Return exactly those lines of the material below that fall between the line holding "Open the noodle bowl on tray image" and the line holding "Switch to the スタンプ tab", inclusive.

• • • • •

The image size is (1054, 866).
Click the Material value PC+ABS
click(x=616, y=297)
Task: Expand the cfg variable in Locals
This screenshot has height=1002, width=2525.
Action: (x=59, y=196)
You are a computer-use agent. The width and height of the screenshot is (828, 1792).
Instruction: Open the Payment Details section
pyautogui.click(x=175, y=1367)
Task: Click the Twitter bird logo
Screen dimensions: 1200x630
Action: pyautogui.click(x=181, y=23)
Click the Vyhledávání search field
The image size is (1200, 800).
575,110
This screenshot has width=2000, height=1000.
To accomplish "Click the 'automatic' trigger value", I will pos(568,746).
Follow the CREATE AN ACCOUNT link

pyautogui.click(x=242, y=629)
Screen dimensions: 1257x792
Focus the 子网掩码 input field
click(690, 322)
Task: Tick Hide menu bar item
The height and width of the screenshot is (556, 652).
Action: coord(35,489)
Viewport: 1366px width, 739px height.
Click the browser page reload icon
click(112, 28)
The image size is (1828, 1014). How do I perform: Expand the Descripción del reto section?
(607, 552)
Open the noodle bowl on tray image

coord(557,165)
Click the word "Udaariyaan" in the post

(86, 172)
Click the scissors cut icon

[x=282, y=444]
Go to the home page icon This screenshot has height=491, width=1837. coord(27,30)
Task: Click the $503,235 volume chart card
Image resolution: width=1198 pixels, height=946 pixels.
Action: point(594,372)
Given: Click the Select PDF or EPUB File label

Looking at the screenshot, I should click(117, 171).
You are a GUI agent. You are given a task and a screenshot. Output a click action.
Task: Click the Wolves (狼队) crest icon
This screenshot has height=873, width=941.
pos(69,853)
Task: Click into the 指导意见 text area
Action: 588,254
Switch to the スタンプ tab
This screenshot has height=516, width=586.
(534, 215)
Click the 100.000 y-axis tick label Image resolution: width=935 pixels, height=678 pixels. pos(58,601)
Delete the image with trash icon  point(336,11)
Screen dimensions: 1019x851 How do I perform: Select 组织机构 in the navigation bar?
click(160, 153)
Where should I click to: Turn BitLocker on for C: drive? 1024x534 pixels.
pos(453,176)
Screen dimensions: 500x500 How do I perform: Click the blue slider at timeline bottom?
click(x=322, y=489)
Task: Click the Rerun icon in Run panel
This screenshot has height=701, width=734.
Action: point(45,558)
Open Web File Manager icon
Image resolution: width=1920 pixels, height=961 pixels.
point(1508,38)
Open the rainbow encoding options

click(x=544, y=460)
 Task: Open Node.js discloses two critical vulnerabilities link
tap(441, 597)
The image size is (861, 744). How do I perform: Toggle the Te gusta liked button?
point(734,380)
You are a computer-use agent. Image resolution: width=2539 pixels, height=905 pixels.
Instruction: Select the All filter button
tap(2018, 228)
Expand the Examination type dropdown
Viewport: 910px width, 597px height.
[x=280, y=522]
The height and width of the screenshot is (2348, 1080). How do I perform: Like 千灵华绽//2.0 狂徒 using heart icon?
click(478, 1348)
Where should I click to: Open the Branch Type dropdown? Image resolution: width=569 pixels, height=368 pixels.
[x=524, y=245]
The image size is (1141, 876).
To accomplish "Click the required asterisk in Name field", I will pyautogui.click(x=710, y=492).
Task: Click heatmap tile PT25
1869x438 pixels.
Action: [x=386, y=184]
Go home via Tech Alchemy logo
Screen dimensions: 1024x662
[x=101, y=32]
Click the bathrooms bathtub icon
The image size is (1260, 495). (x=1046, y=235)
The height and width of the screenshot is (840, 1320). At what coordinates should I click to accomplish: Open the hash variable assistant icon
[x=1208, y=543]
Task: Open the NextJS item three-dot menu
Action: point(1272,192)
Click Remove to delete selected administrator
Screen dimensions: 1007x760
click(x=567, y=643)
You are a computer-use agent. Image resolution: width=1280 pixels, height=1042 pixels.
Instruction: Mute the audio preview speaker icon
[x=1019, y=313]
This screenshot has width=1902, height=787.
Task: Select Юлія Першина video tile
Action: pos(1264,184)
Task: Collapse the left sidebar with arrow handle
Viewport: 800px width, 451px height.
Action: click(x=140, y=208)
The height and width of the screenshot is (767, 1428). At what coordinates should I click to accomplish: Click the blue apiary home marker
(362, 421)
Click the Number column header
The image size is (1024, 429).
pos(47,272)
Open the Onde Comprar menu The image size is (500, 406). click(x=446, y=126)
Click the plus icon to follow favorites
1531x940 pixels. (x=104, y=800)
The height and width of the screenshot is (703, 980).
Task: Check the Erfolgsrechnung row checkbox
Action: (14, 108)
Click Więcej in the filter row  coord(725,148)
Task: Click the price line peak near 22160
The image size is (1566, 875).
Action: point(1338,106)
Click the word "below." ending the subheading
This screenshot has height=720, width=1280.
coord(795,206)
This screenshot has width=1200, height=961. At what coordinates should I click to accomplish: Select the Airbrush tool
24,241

• • • • •

Answer box -
Open the noodle bowl on tray image

coord(557,165)
Click the word "Udaariyaan" in the post

(86, 172)
Click the scissors cut icon

[x=282, y=444]
Go to the home page icon This screenshot has height=491, width=1837. coord(27,30)
Task: Click the $503,235 volume chart card
Image resolution: width=1198 pixels, height=946 pixels.
Action: point(594,372)
Given: Click the Select PDF or EPUB File label

Looking at the screenshot, I should click(117, 171).
You are a GUI agent. You are given a task and a screenshot. Output a click action.
Task: Click the Wolves (狼队) crest icon
This screenshot has height=873, width=941.
pos(69,853)
Task: Click into the 指导意见 text area
Action: 588,254
Switch to the スタンプ tab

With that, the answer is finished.